:: PROBLEM REQUIREMENTS ::
Copy the lines of the records verbatim, from the line with "Describe the element" to the line with "photo-trump-front is located", including both of those lines. Leave the pictures out of your copy.

Stored items
-*-*-

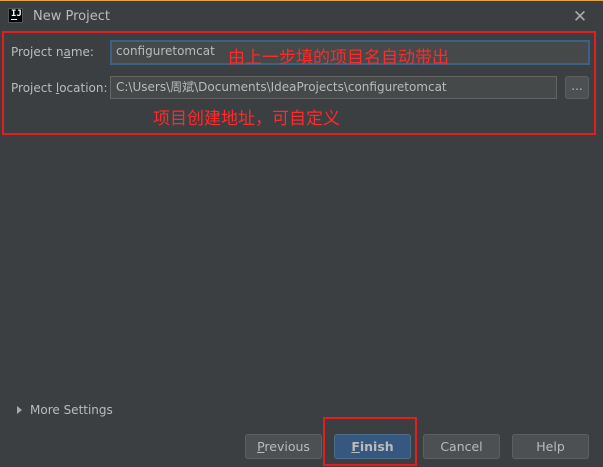 The height and width of the screenshot is (467, 603). What do you see at coordinates (550, 446) in the screenshot?
I see `help-button: Help` at bounding box center [550, 446].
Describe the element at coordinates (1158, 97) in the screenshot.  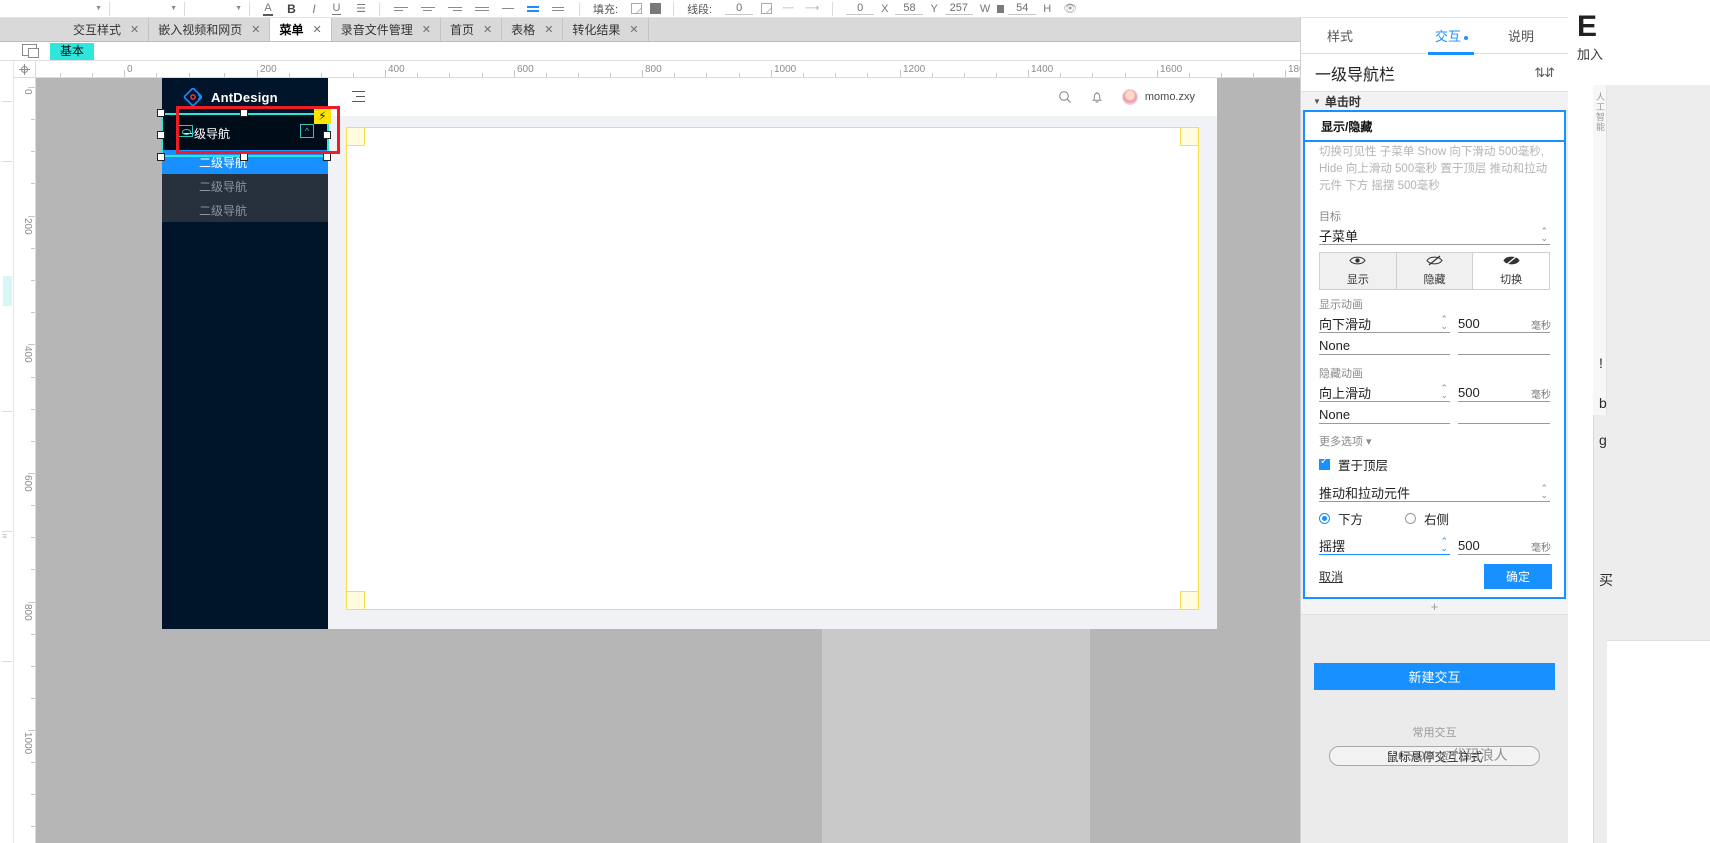
I see `user-menu: momo.zxy` at that location.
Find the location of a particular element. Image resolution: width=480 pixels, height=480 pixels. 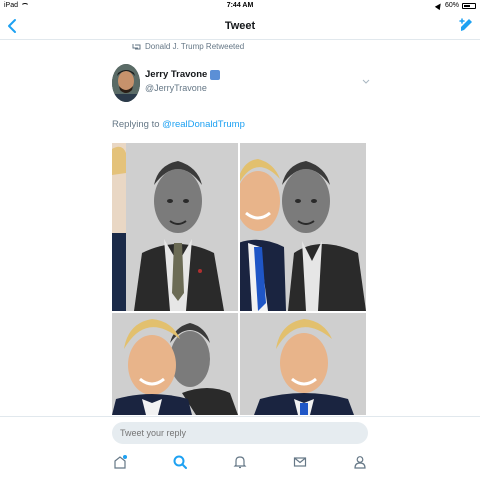

photo-trump-front is located at coordinates (175, 364).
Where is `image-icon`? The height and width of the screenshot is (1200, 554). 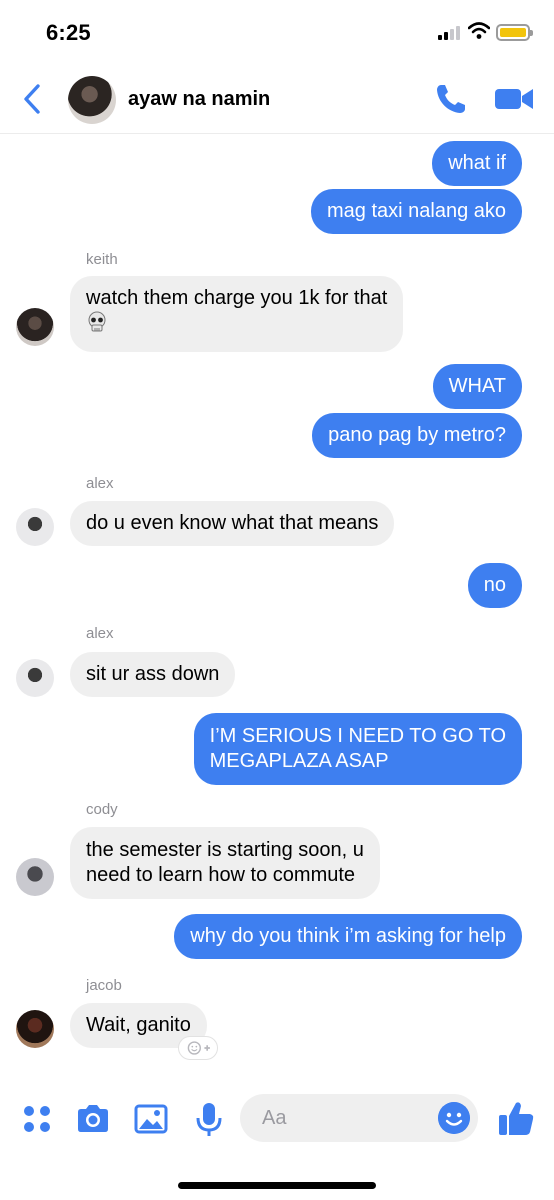 image-icon is located at coordinates (151, 1119).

-*-*-

:: OUTPUT OF THE TASK ::
Describe the element at coordinates (1158, 97) in the screenshot.  
I see `user-menu: momo.zxy` at that location.
Find the location of a particular element. Image resolution: width=480 pixels, height=480 pixels. 

photo-trump-front is located at coordinates (175, 364).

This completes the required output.